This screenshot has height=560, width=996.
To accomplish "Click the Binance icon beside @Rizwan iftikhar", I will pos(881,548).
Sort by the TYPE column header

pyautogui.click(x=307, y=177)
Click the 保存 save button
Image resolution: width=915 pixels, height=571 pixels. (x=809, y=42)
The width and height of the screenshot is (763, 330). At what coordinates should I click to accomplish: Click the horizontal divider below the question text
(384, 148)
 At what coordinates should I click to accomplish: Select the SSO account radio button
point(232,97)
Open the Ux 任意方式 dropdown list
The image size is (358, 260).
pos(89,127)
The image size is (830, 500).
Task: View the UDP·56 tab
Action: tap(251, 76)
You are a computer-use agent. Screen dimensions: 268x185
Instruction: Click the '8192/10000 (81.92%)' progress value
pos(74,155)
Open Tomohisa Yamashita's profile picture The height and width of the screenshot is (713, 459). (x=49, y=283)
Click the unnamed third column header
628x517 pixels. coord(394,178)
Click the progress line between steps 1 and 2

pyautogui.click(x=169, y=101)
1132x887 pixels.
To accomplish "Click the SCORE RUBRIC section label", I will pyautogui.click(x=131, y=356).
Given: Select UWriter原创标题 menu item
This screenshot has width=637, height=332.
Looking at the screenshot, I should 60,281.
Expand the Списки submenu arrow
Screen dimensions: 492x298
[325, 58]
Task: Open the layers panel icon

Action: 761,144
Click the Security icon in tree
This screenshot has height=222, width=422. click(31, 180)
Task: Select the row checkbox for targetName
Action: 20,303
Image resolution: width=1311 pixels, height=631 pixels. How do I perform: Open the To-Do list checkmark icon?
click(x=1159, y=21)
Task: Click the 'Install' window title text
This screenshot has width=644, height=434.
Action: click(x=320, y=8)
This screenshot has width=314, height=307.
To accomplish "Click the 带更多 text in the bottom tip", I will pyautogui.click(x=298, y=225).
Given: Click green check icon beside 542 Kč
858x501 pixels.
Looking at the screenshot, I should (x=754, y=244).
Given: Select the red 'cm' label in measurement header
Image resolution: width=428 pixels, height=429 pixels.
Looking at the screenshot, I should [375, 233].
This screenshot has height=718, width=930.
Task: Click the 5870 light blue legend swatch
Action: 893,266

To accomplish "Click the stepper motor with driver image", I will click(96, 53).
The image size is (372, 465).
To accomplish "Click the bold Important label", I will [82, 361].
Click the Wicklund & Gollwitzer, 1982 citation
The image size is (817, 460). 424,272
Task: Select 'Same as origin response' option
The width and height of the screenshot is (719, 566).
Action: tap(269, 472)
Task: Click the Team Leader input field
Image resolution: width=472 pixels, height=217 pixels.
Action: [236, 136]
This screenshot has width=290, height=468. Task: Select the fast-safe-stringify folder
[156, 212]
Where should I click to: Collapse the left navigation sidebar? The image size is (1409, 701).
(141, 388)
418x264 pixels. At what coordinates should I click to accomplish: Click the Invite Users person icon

DO THIS
Reproduce the data above, swapping every "Given" for "Objective" and keeping everything else unchanged.

RESPONSE FOR THIS EXERCISE
This screenshot has height=560, width=996.
To accomplish "Click the Binance icon beside @Rizwan iftikhar", I will pos(881,548).
Sort by the TYPE column header

pyautogui.click(x=307, y=177)
Click the 保存 save button
Image resolution: width=915 pixels, height=571 pixels. (x=809, y=42)
The width and height of the screenshot is (763, 330). At what coordinates should I click to accomplish: Click the horizontal divider below the question text
(384, 148)
 At what coordinates should I click to accomplish: Select the SSO account radio button
point(232,97)
Open the Ux 任意方式 dropdown list
The image size is (358, 260).
pos(89,127)
The image size is (830, 500).
Task: View the UDP·56 tab
Action: tap(251, 76)
You are a computer-use agent. Screen dimensions: 268x185
Instruction: Click the '8192/10000 (81.92%)' progress value
pos(74,155)
Open Tomohisa Yamashita's profile picture The height and width of the screenshot is (713, 459). (x=49, y=283)
Click the unnamed third column header
628x517 pixels. coord(394,178)
Click the progress line between steps 1 and 2

pyautogui.click(x=169, y=101)
1132x887 pixels.
To accomplish "Click the SCORE RUBRIC section label", I will pyautogui.click(x=131, y=356).
Objective: Select UWriter原创标题 menu item
This screenshot has width=637, height=332.
Looking at the screenshot, I should 60,281.
Expand the Списки submenu arrow
Screen dimensions: 492x298
[325, 58]
Task: Open the layers panel icon

Action: 761,144
Click the Security icon in tree
This screenshot has height=222, width=422. click(31, 180)
Task: Select the row checkbox for targetName
Action: 20,303
Image resolution: width=1311 pixels, height=631 pixels. How do I perform: Open the To-Do list checkmark icon?
click(x=1159, y=21)
Task: Click the 'Install' window title text
This screenshot has width=644, height=434.
Action: click(x=320, y=8)
This screenshot has width=314, height=307.
To accomplish "Click the 带更多 text in the bottom tip", I will pyautogui.click(x=298, y=225).
Objective: Click green check icon beside 542 Kč
858x501 pixels.
Looking at the screenshot, I should (x=754, y=244).
Objective: Select the red 'cm' label in measurement header
Image resolution: width=428 pixels, height=429 pixels.
Looking at the screenshot, I should [375, 233].
This screenshot has height=718, width=930.
Task: Click the 5870 light blue legend swatch
Action: 893,266

To accomplish "Click the stepper motor with driver image", I will click(96, 53).
The image size is (372, 465).
To accomplish "Click the bold Important label", I will [82, 361].
Click the Wicklund & Gollwitzer, 1982 citation
The image size is (817, 460). 424,272
Task: Select 'Same as origin response' option
The width and height of the screenshot is (719, 566).
Action: tap(269, 472)
Task: Click the Team Leader input field
Image resolution: width=472 pixels, height=217 pixels.
Action: [236, 136]
This screenshot has width=290, height=468. Task: Select the fast-safe-stringify folder
[156, 212]
Where should I click to: Collapse the left navigation sidebar? The image size is (1409, 701).
(141, 388)
418x264 pixels. At what coordinates should I click to accomplish: Click the Invite Users person icon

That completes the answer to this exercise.